A few weeks ago, I got to talk (via e-mail) with Stephen Forte, who is chief strategy officer of component maker Telerik. I was interested in two sets of questions: One about what the industry looks like from the perspective of someone in the business, and the other about how Telerik competes in that market.

This blog entry focuses on two questions I wanted to ask about the industry in general:

Peter Vogel: What does the Visual Studio "toolspace" look like from Telerik's point of view? How do you see it changing?
Stephen Forte: From a "tools" perspective, the modern developer needs to maximize productivity while building all layers of an application. When I first started to use an IDE 15 years ago, the "toolspace" was pretty much only the UI layer. Today tools are there for all layers and consist of everything from UI controls, to ORMs, to services, to refactoring, to testing, to "enforcement" (stylecop and the like.) I see this evolving considerably over the next few years to start including productivity tools for teams. You already see this with SCM tools like Microsoft's Team Foundation Server, however I think "tools for teams" is pretty new today and will evolve rapidly over the next few years.
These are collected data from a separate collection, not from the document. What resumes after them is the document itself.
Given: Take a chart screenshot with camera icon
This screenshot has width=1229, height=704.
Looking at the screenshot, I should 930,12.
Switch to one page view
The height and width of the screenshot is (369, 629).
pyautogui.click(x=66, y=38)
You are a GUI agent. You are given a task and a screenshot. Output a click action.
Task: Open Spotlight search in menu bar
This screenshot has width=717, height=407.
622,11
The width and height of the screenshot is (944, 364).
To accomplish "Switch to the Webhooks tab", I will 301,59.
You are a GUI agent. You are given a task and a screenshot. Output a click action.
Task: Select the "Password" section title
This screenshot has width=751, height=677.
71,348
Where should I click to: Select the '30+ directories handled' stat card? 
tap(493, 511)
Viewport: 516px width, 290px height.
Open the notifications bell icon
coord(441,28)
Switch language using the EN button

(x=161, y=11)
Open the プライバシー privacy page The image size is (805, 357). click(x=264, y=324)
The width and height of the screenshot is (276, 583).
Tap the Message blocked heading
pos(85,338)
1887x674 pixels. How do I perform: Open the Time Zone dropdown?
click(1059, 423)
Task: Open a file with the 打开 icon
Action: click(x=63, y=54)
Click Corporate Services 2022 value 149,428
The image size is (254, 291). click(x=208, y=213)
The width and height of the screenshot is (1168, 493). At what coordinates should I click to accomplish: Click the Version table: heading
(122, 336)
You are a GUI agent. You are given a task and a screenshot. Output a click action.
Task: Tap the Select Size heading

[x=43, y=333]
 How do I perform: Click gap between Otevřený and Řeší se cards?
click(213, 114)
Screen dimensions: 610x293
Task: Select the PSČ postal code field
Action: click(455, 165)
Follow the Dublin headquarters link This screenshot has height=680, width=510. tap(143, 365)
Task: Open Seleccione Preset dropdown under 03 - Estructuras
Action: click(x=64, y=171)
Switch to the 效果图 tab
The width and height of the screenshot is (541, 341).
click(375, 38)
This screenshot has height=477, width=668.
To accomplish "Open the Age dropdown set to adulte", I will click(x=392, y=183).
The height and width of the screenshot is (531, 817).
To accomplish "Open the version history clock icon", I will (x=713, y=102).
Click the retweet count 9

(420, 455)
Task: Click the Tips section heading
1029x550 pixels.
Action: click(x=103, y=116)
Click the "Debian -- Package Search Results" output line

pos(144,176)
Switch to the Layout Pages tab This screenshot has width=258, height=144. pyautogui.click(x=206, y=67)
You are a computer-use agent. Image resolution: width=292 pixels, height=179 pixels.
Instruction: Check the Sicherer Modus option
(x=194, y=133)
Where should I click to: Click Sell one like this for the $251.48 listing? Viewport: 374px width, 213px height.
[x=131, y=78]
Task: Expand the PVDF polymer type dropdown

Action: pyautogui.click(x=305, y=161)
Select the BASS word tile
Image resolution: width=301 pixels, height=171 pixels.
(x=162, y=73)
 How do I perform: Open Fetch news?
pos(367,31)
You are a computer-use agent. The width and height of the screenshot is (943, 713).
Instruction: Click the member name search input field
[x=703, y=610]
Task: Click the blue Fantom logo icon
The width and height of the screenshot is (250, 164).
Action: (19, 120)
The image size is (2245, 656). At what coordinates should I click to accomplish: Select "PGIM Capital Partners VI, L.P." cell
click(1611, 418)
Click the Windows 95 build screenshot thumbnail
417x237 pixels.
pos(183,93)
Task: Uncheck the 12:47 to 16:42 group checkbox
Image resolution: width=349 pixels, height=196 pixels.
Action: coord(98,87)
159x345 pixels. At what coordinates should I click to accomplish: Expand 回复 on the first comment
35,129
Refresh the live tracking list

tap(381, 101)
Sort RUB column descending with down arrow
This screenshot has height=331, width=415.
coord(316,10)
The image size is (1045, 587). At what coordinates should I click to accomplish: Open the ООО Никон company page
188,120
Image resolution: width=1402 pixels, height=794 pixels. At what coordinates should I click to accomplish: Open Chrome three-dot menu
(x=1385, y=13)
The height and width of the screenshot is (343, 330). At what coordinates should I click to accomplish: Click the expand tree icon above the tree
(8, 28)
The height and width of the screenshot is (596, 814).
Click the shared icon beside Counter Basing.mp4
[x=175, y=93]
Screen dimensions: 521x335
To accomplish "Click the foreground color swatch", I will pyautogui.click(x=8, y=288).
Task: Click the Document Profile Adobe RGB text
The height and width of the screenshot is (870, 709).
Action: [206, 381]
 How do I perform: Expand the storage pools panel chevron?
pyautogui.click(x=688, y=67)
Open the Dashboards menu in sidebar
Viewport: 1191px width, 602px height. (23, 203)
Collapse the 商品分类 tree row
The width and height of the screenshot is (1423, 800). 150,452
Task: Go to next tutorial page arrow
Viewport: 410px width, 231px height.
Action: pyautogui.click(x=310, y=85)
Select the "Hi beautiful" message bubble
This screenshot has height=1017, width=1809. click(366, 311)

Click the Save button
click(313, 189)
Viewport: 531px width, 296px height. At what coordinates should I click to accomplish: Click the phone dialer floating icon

PV: What do you think will have the biggest impact on .NET/Visual Studio developers in the next two years?
SF: Hands down, multi-core. As Anders Hejlsberg said, we have been ignoring this reality for a few years. With quad core laptops becoming standard and two core netbooks costing $500, it is impossible to ignore. Parallelism brings a whole set of new challenges to the .NET developer. Not to spew hyperbole, but the switch to parallelism is going to be as dramatic as the switch from COM to .NET. Should be fun and Telerik will have to reinvent itself all over again.